→ **DATA PROVIDED**
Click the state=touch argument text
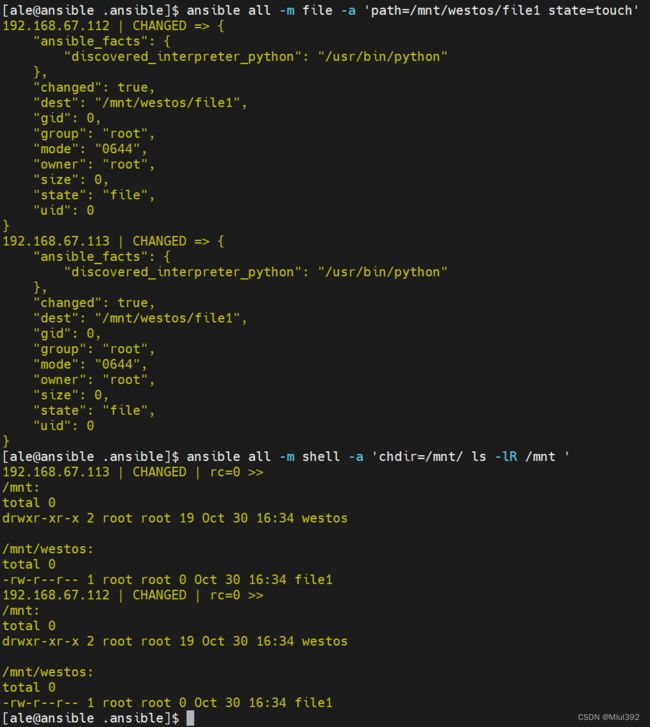650x727 pixels. point(590,10)
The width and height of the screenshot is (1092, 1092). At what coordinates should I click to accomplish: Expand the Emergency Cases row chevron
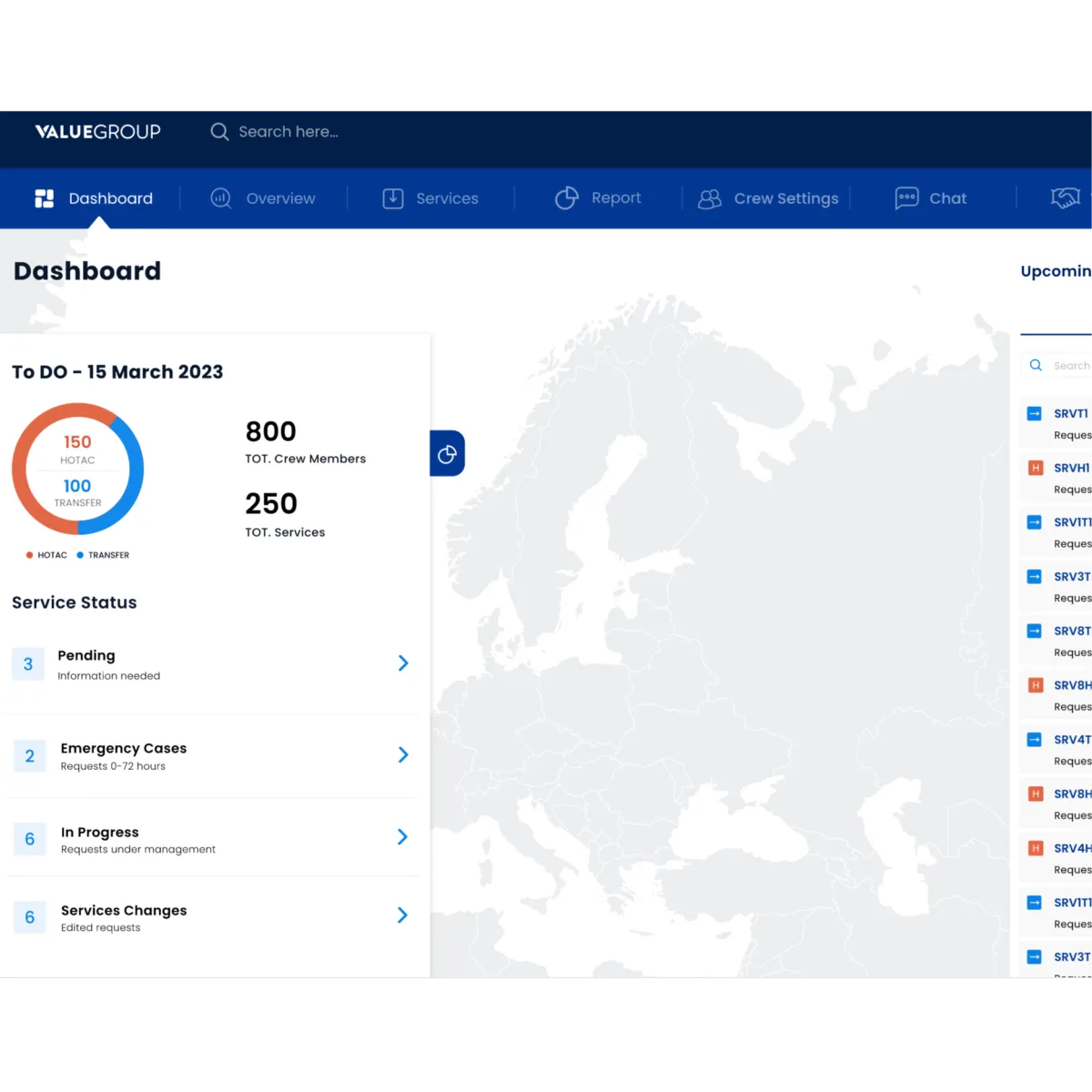(x=402, y=754)
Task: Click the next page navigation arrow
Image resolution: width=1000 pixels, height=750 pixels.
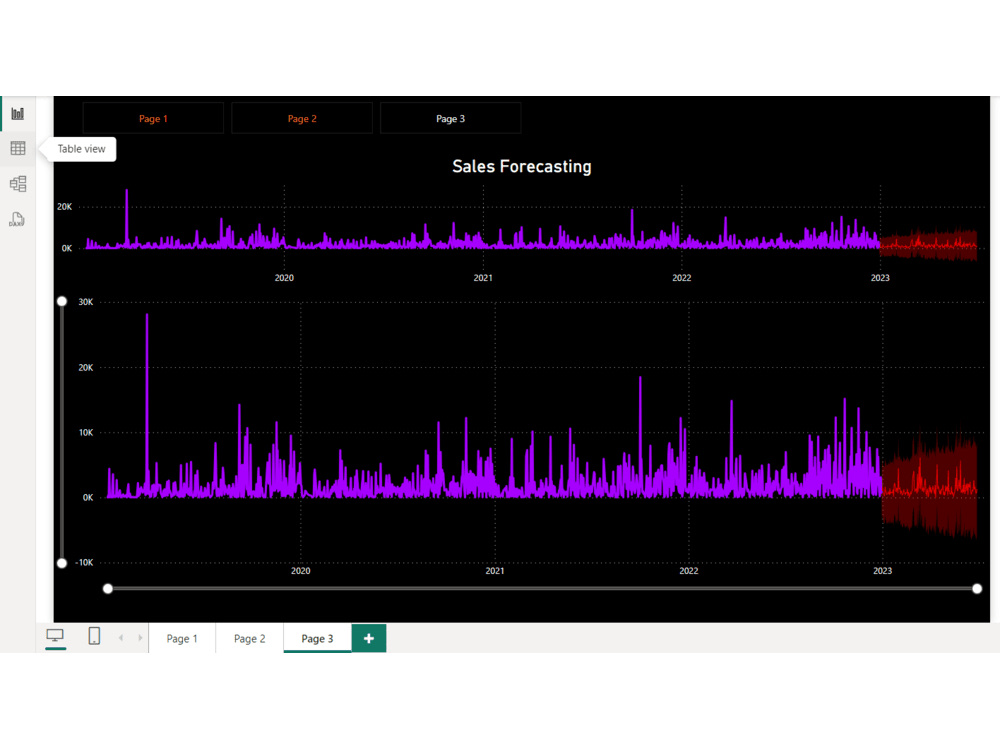Action: pos(140,637)
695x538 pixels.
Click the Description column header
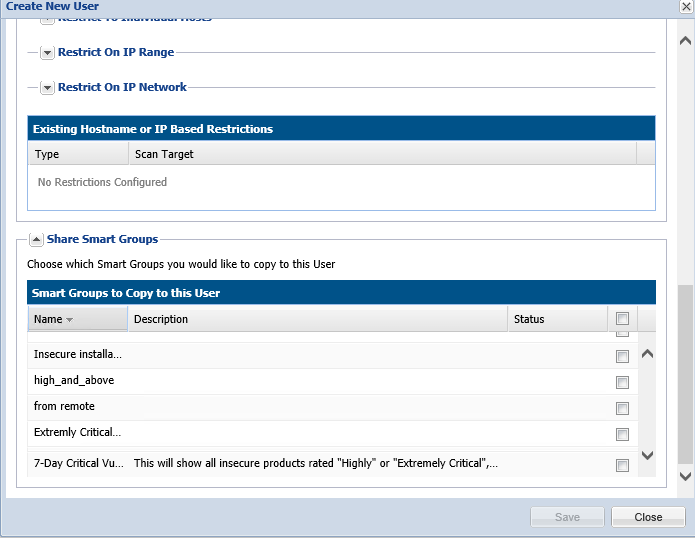click(x=161, y=319)
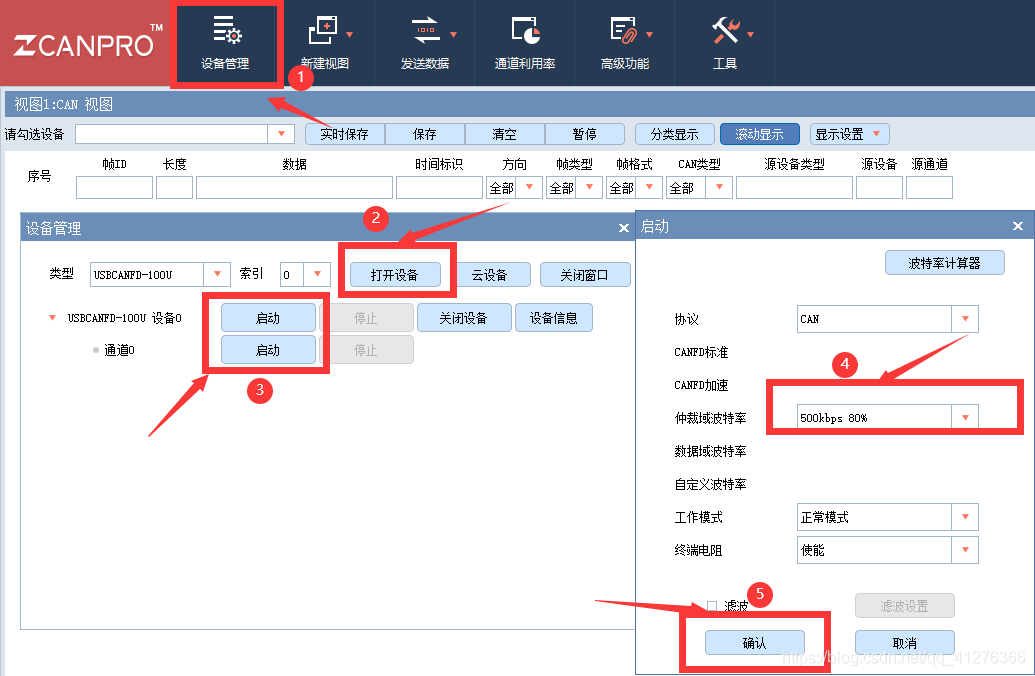Image resolution: width=1035 pixels, height=676 pixels.
Task: Click inside the 帧ID input field
Action: (x=113, y=187)
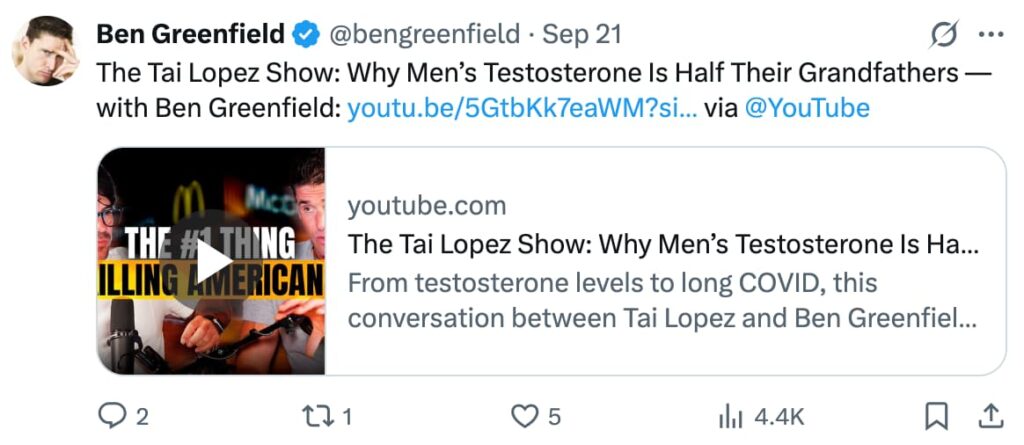Follow the youtu.be shortened video link
Viewport: 1024px width, 445px height.
click(x=520, y=108)
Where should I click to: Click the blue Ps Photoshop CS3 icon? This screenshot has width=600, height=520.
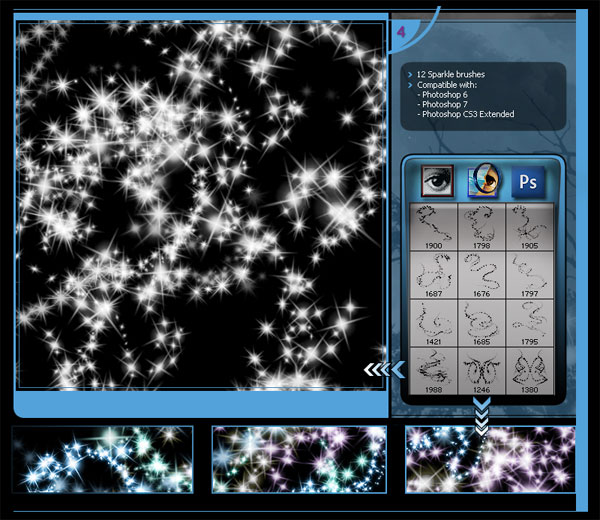point(529,181)
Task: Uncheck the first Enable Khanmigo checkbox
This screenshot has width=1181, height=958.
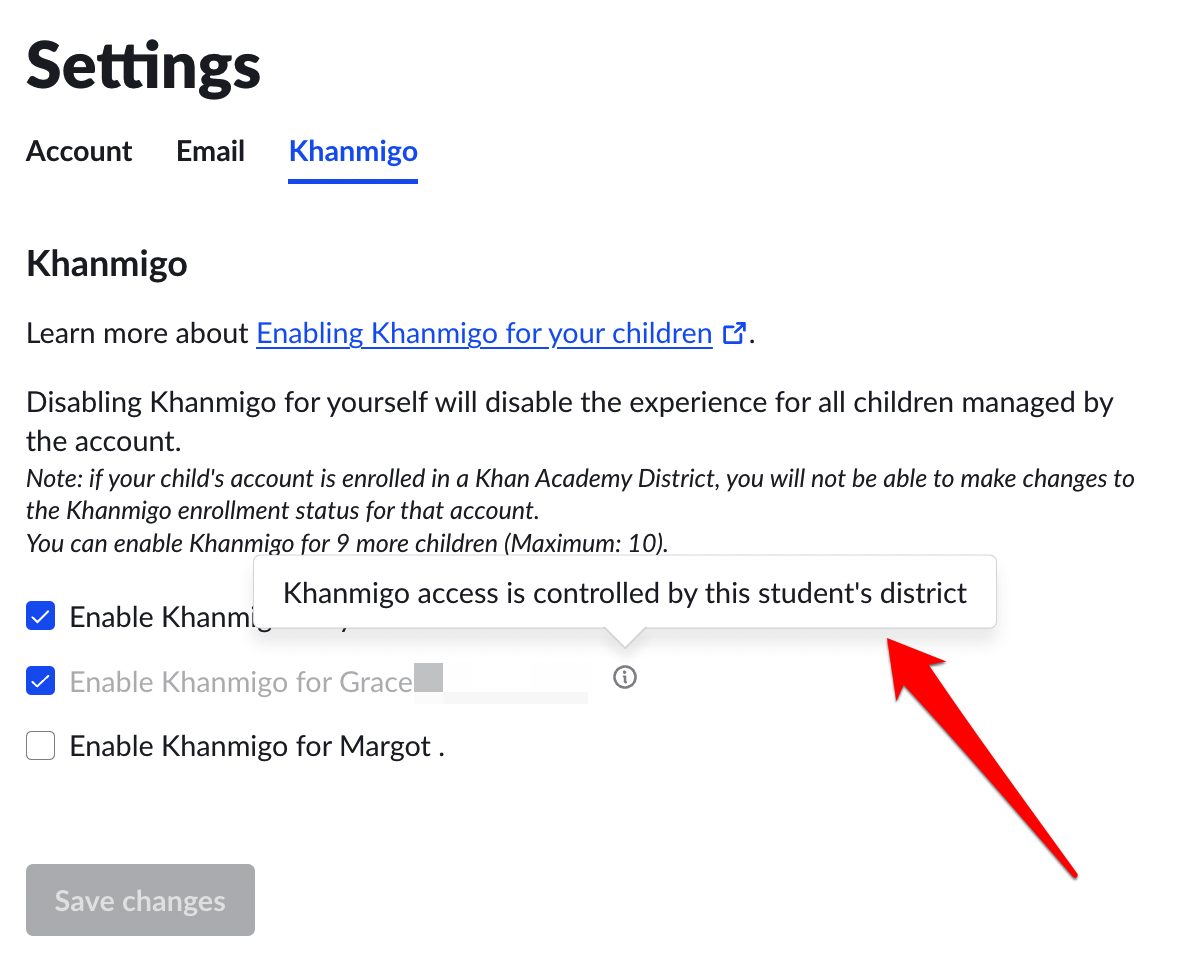Action: [x=41, y=616]
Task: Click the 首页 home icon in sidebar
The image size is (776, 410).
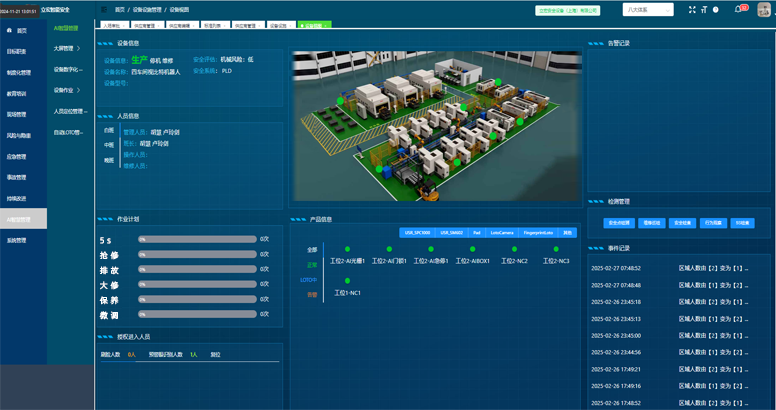Action: (x=10, y=31)
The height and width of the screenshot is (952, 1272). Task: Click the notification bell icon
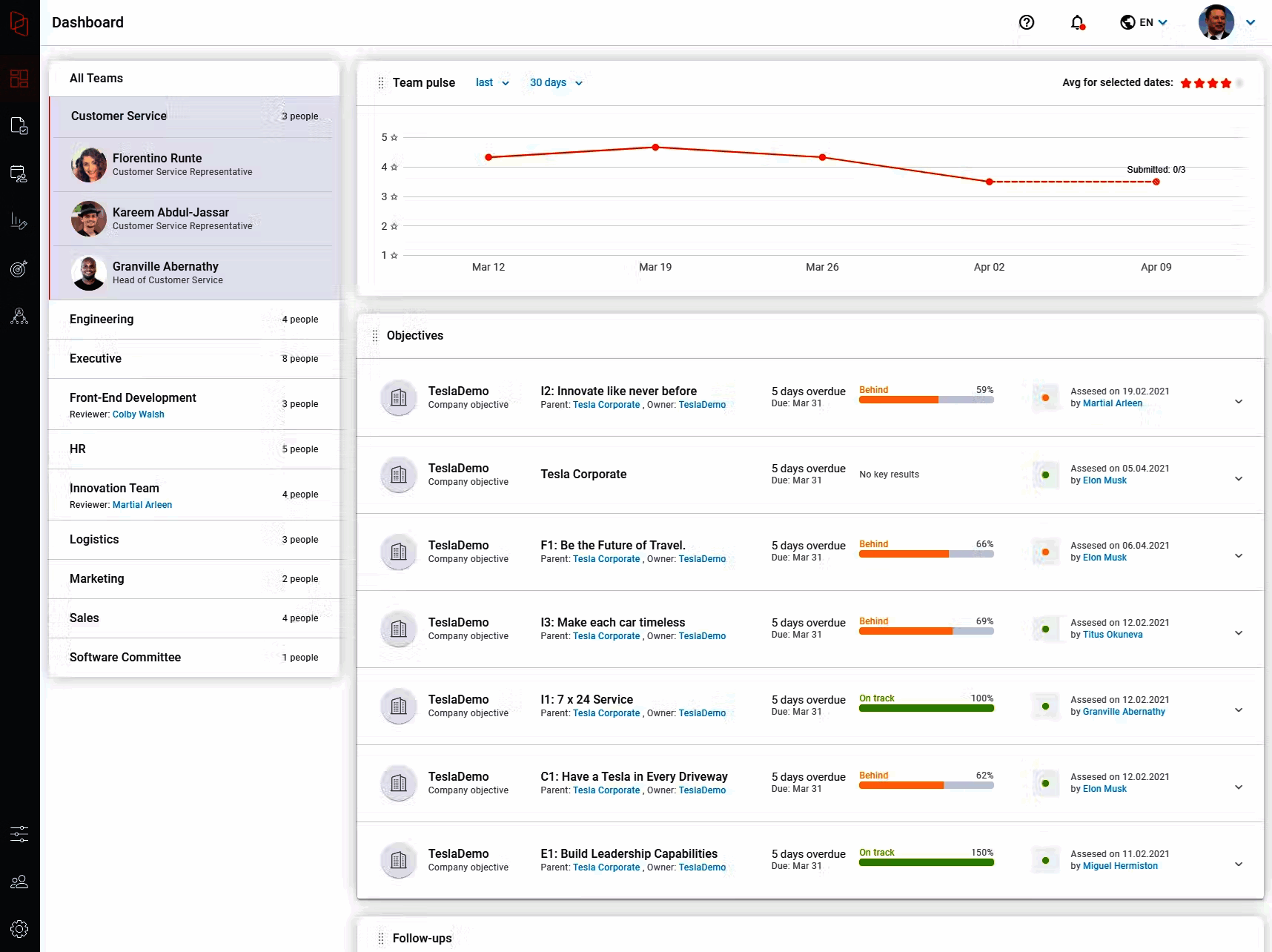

→ **REQUIRED WORK**
Copy every entry above word for word, without the pictures.

→ **RESULT FOR THIS EXERCISE**
Click the state=touch argument text
650x727 pixels. point(590,10)
The width and height of the screenshot is (1092, 1092). At what coordinates should I click to accomplish: Expand the Emergency Cases row chevron
(x=402, y=754)
Task: Click the next page navigation arrow
Image resolution: width=1000 pixels, height=750 pixels.
Action: pos(140,637)
695x538 pixels.
Click the Description column header
click(x=161, y=319)
Image resolution: width=1035 pixels, height=676 pixels.
Task: Click inside the 帧ID input field
Action: (x=113, y=187)
Follow the youtu.be shortened video link
Viewport: 1024px width, 445px height.
click(x=520, y=108)
Where should I click to: Click the blue Ps Photoshop CS3 icon? This screenshot has width=600, height=520.
point(529,181)
Task: Uncheck the first Enable Khanmigo checkbox
This screenshot has width=1181, height=958.
Action: [x=41, y=616]
Task: Click the 首页 home icon in sidebar
The image size is (776, 410).
Action: (x=10, y=31)
The height and width of the screenshot is (952, 1272). Task: Click the notification bell icon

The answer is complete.